Saturday, April 27, 2013

Amplification

By releasing latent contents from the creative imagination, can we expect to arrive at a more clear understanding of what we are capable of as separate individuals? Can this evolve into a path to revealing our authentic selves? Is there a germ of truth in the phasmagorical?

Within the recesses of a mind lurk dark lessons. All of us possess the residue of our own suffering and that of which we have empathized with. Pain and fear is absorbed and whether consciously or below the level of actual awareness, our imagination re-invents these potent feelings. What fear is not amplified by imagining the worst of any given situation? Is it possible to fall into dread or anxiety without the encouragement of an unchecked imagination?


Knowing just a little can make us fear a great deal more as our imagination spins hypothetical scenarios of shame, loss and cruelty. Is the remedy for this imaginary terror to be found in resolving dark fantasy in the same potential of the mind’s theatre or can we expect to overcome absorbed worries and pain by releasing them through the channel of writing?
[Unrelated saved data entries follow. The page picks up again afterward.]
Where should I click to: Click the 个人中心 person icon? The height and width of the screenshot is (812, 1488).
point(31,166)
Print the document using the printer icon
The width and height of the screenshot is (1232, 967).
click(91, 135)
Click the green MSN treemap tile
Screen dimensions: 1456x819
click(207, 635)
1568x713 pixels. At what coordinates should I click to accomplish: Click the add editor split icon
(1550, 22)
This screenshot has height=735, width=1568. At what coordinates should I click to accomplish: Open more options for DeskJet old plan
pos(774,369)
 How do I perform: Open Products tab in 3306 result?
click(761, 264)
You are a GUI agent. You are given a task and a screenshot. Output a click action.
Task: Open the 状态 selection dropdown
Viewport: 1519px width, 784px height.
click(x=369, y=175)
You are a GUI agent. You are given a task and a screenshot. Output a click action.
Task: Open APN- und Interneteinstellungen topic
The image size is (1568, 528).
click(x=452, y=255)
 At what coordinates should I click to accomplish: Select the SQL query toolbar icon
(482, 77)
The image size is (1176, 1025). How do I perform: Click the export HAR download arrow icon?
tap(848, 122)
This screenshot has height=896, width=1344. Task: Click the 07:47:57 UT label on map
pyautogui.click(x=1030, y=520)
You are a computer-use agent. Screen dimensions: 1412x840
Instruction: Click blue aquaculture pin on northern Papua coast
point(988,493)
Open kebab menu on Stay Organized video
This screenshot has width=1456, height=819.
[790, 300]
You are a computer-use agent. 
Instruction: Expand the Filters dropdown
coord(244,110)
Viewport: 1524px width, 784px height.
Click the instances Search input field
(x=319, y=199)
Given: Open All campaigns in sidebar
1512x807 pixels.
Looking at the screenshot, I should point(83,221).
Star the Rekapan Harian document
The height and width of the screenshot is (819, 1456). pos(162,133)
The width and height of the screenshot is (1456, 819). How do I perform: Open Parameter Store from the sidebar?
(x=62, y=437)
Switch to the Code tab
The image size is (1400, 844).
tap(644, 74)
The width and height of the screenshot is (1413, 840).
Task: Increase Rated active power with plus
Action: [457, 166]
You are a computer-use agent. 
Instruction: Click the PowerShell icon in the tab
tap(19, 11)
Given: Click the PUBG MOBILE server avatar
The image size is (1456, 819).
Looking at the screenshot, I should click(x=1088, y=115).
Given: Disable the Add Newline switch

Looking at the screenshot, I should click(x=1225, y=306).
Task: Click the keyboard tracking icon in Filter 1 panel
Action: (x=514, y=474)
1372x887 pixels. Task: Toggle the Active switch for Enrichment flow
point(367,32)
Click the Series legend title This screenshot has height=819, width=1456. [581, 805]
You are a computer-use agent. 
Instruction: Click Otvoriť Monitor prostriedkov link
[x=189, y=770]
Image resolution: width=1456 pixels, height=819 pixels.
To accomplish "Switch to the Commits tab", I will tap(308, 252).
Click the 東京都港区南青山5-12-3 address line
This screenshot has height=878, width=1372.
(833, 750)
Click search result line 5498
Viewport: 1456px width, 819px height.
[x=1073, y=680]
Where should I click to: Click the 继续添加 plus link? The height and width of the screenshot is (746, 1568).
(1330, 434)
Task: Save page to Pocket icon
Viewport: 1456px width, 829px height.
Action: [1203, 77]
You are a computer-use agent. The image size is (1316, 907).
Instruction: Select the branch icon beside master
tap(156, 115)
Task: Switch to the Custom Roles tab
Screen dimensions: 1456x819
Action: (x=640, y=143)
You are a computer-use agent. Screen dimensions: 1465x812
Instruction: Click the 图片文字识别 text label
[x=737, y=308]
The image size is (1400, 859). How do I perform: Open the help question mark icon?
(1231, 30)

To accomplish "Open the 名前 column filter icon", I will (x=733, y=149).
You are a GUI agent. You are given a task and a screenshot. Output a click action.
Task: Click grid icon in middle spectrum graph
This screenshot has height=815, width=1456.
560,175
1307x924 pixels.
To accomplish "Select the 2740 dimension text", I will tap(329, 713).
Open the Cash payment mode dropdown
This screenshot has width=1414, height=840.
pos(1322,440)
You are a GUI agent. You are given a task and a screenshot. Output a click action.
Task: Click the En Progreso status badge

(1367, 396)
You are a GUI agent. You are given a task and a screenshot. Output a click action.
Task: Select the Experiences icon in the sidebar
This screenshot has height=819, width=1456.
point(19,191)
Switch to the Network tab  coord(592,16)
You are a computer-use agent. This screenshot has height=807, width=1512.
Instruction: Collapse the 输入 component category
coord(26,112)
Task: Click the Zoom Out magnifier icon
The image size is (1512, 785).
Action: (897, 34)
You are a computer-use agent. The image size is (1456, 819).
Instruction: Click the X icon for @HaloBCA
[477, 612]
Feelings, and feelings and feelings. Let me try thinking instead.
                       
                            - C.S Lewis

 When the power of our imagination is running it’s dark scripts, can we expect to be prepared for the hardships which life occasionally sends us? Is the imaginary merely notional, at best?

Inside the incubation period which is required to bring forth our creative ideas, the expanse of imagination serves promise with an endless viewing of it’s fantastic contents. We catch glimpses of what could be and the conscious part of our writer’s mind records what they might of those moments, to store them for when we are sitting down to actually work. But in this place of witnessing, the expansions we experience are part of what compels; we are driven to share the beauty of what we have been shown.